My avid interest in gardening aside, I’ve had a persistent lack of enthusiasm for indoor plants. Issues of light, moisture, mites and way too many water stains on furniture surfaces have all contributed to an avoidance of potted plants. However, I am more than willing to make an exception when it comes to succulents — horticulture’s “givers not takers.”
Succulents are remarkable for their ability to survive under harsh conditions — how perfect is that? The plants are designed to hold water, hold your gaze and ask for little more. They tolerate (as in, refuse to die) ordinary dirt and light. Some succulents are prickly and do not immediately warm the proverbial cockles of the heart. They impress more by their stalwartness (they prefer to be left alone), and for the fact that your cat will never want to munch them. They are gnarly, yet stylish. On the other hand, succulents that don’t have spines — and there are many — are irresistible for their (oxymoron alert) nearly mythical cuteness. Every possible variant of lobed surface, shape, shade and branching habit is in the mix. Adorable.
And that’s another thing. A succulent looks great all by itself or grouped with others. In fact, the best approach is to think “pot not plant.” Find a vessel you love and emphasize that more than any grand ambition for the succulent in the soil.
I take all my cues from Fran Levin, the goddess of succulents and a highly regarded Massachusetts gardener. She has a dizzying array of succulents, many of which endure outdoor winters.

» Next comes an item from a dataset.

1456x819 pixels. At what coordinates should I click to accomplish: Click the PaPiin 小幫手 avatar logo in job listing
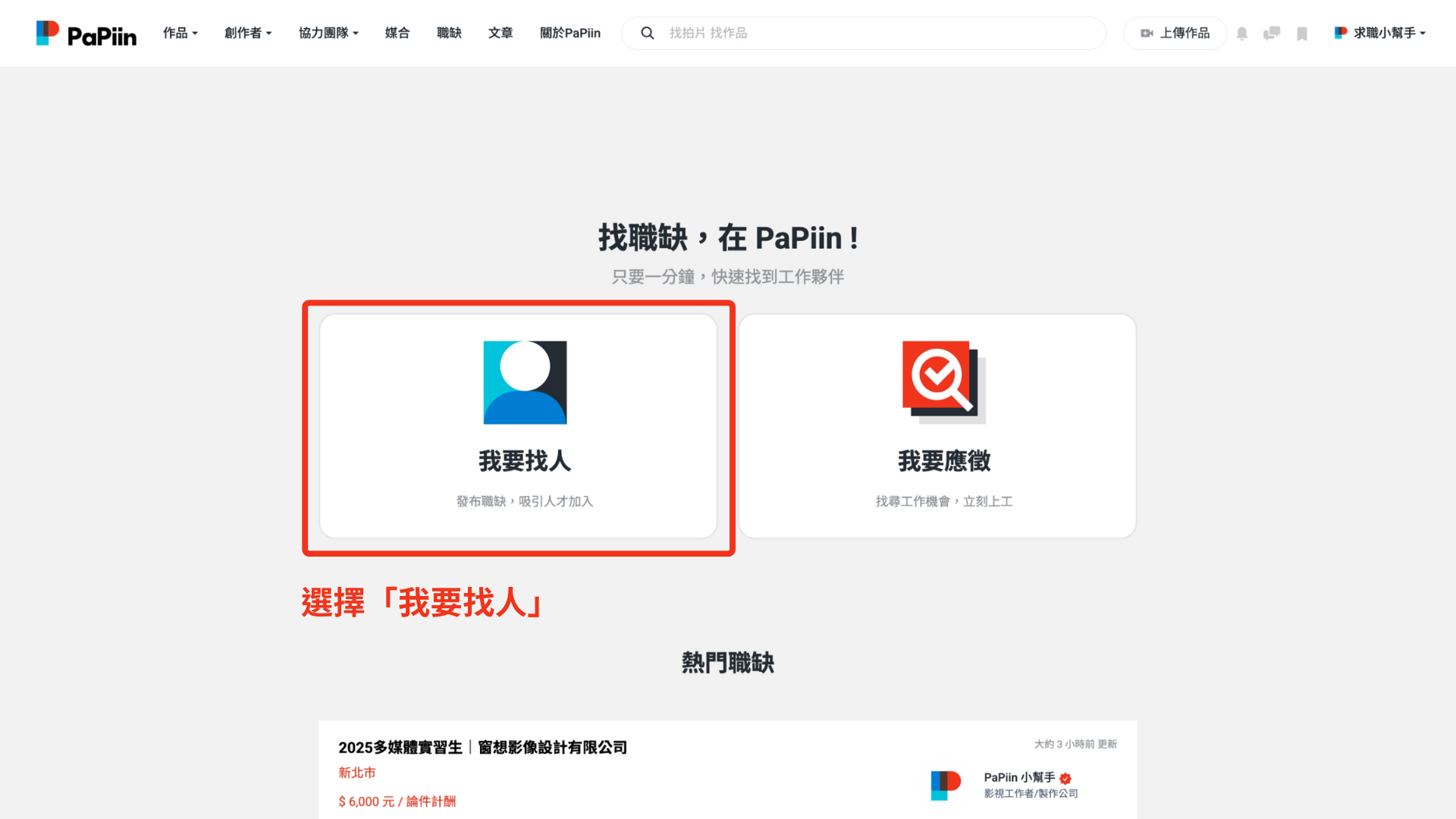tap(946, 785)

If you are inspired to get more technical, her recommendation is to use a mix of 50% potting soil and 50% pumice (or kitty litter) for a medium that does not harden, and drains well over time. She also fertilizes once a year with products sold online from the succulent loving state of California (ditto for the pumice).
Pictured to the right is a highlight of Fran’s plants and pots. Again, anything goes in the realm of containers. Let your imagination run wild. Fran and her husband Clint did. Many years ago they got wind of the demise of the local Revere Copper & Brass factory and salvaged a 12-foot long men’s urinal, which they handsomely repurposed into a serene trough for plants and pebbles.
They don’t agonize over the succulents when leaving for out-of-town commitments. Low-maintenance is the operative word when it comes to succulents, so no need to hire a “plant sitter.” Benign neglect never looked so good.